Alan Guth gives a thought experiment to show that a gravitational field has negative energy. (See the picture below.) Consider a thin spherical shell of elastic, compressible matter, of radius $R_o$. Inside the shell, there is no gravitational field. Outside the shell, the gravitational field is the same as if all the mass were concentrated at the center.
$\quad\quad$ Attach ropes to points on the shell, connected to turbine-generators. Allow the shell to slowly collapse under gravitational attraction, doing work on the turbines. When the shell reaches a smaller radius $R_i$, there are three regions:
$\quad\quad(1)\,\,$ In the region $r<R_i$ the gravitational field is unchanged (zero).

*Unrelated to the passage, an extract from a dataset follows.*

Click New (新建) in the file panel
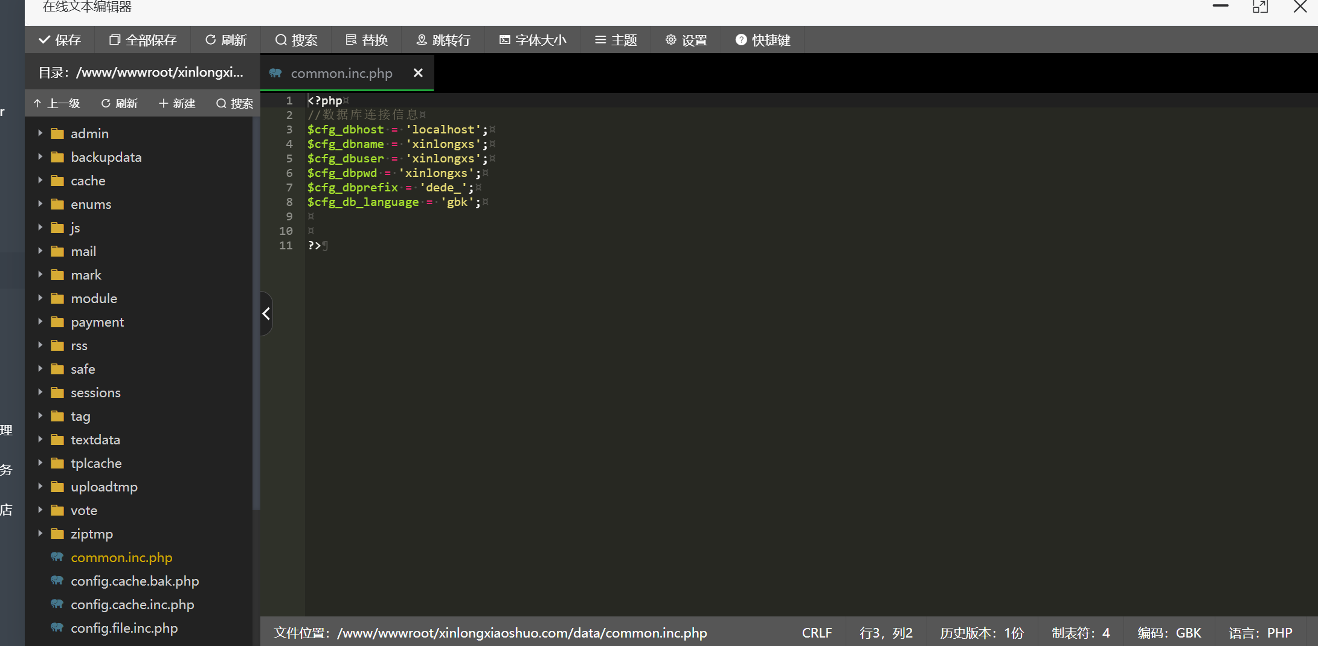 (177, 103)
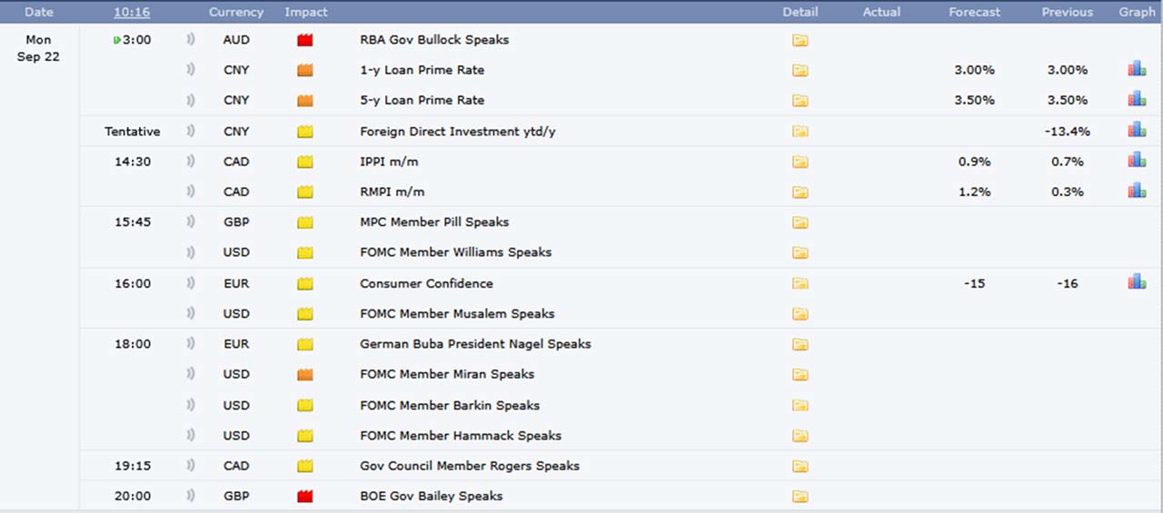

$\quad\quad(2)\,\,$ In the region $r>R_o$, the gravitational field is unchanged.
$\quad\quad(3)\,\,$ In the region $R_i < r < R_o$ there is a new gravitational field.

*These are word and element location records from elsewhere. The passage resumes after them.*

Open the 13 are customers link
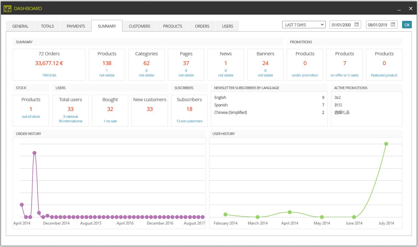The height and width of the screenshot is (247, 418). click(189, 121)
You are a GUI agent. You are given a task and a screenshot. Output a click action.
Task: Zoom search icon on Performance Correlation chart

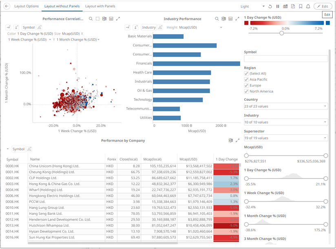click(x=91, y=19)
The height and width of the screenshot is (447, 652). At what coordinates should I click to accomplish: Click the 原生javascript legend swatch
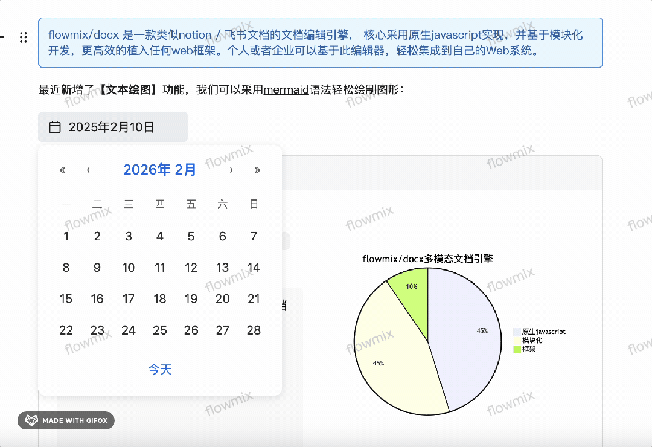tap(516, 331)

Hence, the gravitational field in the spherical annulus has negative energy, equal to the work done on the turbines. This is not potential energy, but actual (absolute) negative energy.
QUESTION: The energy density at radius $r$ can easily be calculated to be $-GM^2/4\pi r^4$, where $M$ is the mass of the shell. This is a Newtonian gravity calculation. In general relativity, however, there is no such concept as conservation of energy-momentum, since we do not have a conservation law $T^{\mu\nu}_{\,\,\,\,,\nu}=0$ but rather $T^{\mu\nu}_{\,\,\,\,;\nu}=0$.
$\quad\quad$What happens to this thought experiment in general relativity? Presumably, one must work with the Schwarzschild metric.